UBS Reports $1.8 Billion Profit in Q1

UBS Group AG has returned to profitability after two consecutive quarters of losses, reporting a net income of $1.8 billion for the first quarter of the year. This result was nearly three times higher than analysts’ expectations, highlighting the significant progress in the integration of Credit Suisse following its emergency rescue in 2023.

The Zurich-based bank’s strong performance was driven by a combination of factors, including wealth management, investment banking, and accounting benefits related to the Credit Suisse acquisition. The announcement led to a surge in UBS’s share price, which jumped 9% by 11:40 a.m. in Zurich, marking the largest increase since the Credit Suisse deal.

The positive results offer some relief to UBS Chief Executive Officer Sergio Ermotti, who has been under pressure due to new regulatory requirements imposed by the Swiss government. The bank is expected to maintain up to $20 billion in additional capital. Despite these regulatory challenges, Ermotti assured investors that UBS remains committed to capital returns and is targeting $2 billion in share buybacks over the next two years.

“We also see good momentum with clients, with inflows across our businesses, and our capital is strong, allowing us to continue to pursue our capital return plans,” Ermotti said in an interview with Bloomberg Television.

UBS has set a target to complete the legal merger with Credit Suisse by May 31. According to Ermotti, the focus will soon shift to migrating Credit Suisse clients onto UBS platforms as the process of winding down unwanted Credit Suisse assets continues. In the first quarter, UBS realised about $1 billion in cost savings and aims for an additional $1.5 billion by the end of 2024.

The wealth management unit delivered strong results, with revenue reaching $6.1 billion, up from $5.6 billion at the end of December. The growth was driven by performance in the Americas, Switzerland, and the Asia-Pacific region.
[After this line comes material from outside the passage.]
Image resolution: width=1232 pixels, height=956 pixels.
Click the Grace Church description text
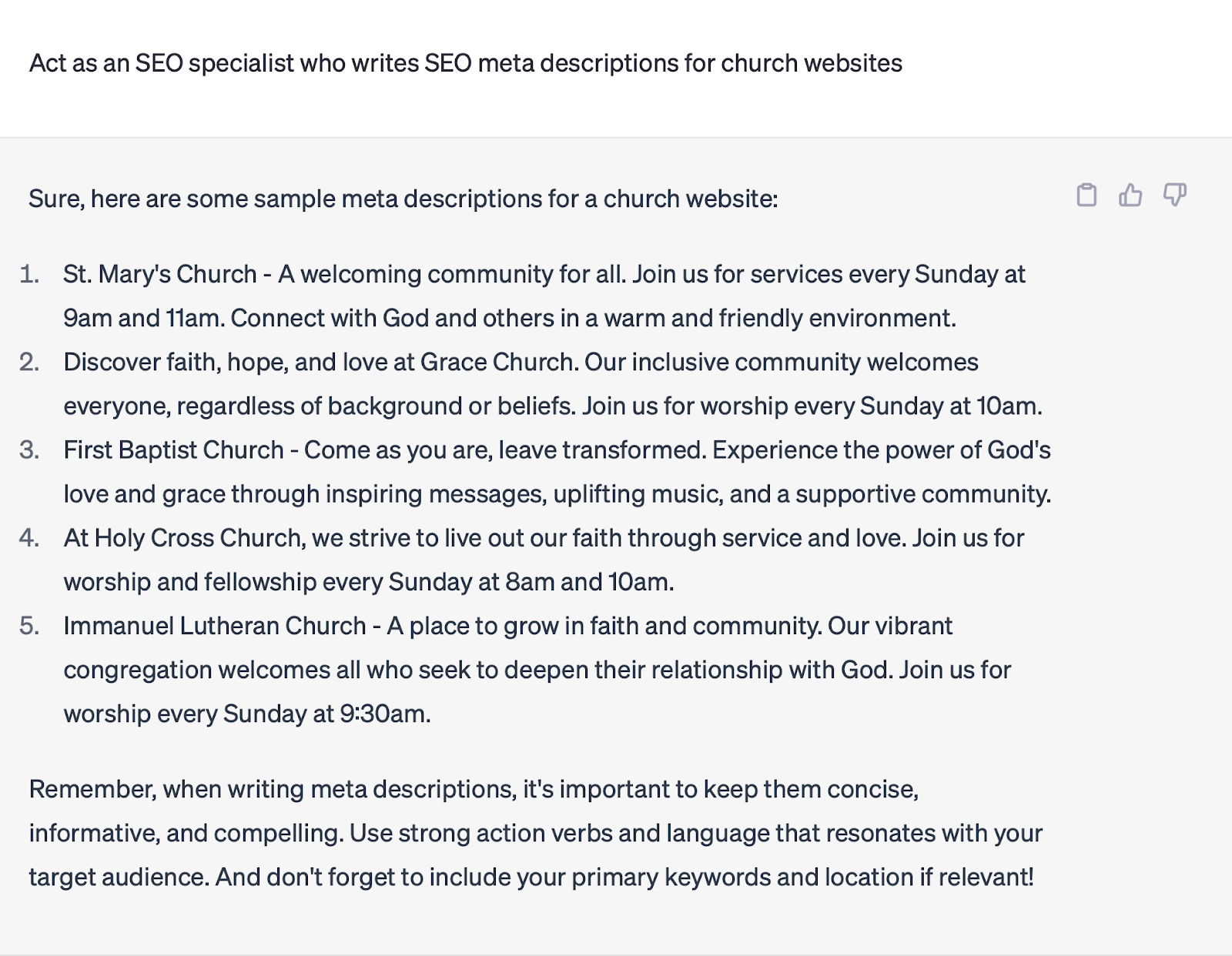pyautogui.click(x=553, y=384)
UBS’s investment banking division also exceeded expectations, reporting a before-tax profit of $555 million, compared to analyst estimates of $398 million. The bank’s advisory, debt, and equity capital markets services saw a 52% increase in revenue from a year earlier, with particularly strong performance in the Americas.
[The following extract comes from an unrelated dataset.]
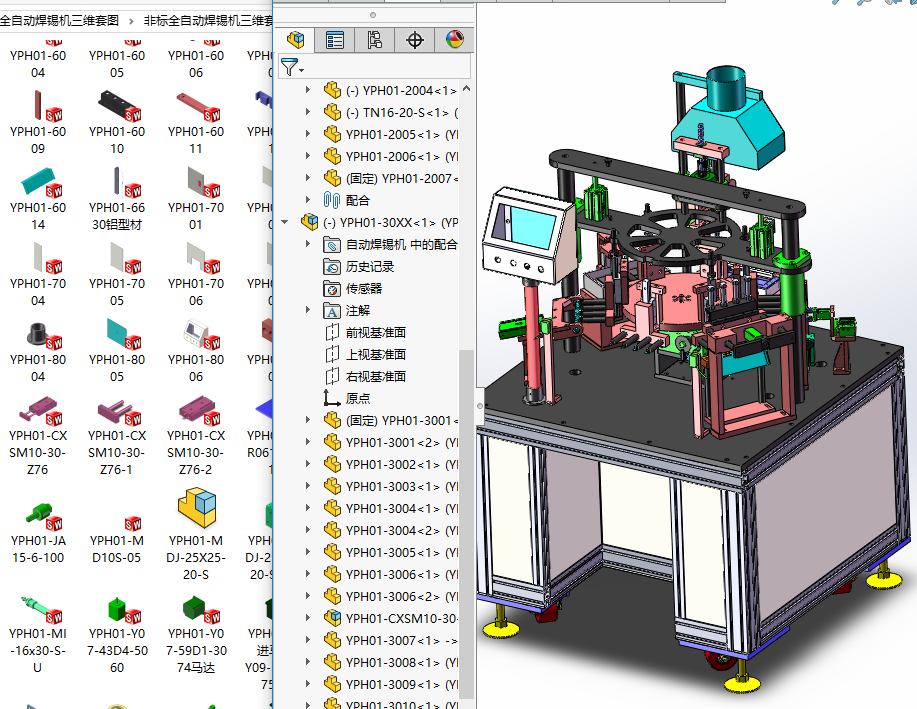Screen dimensions: 917x709
Task: Select the 右视基准面 right plane
Action: coord(375,377)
The gains from the Credit Suisse acquisition played a significant role in the results, but the bank also warned that the changing central-bank rate environment could impact earnings from lending. UBS expects net interest income to decline in wealth management and personal and corporate banking in the coming quarters.

Overall, UBS’s latest financial results demonstrate that the bank is making headway in integrating Credit Suisse and stabilising its business operations. As UBS continues its journey, the focus will remain on managing regulatory requirements while pursuing growth opportunities across various business units.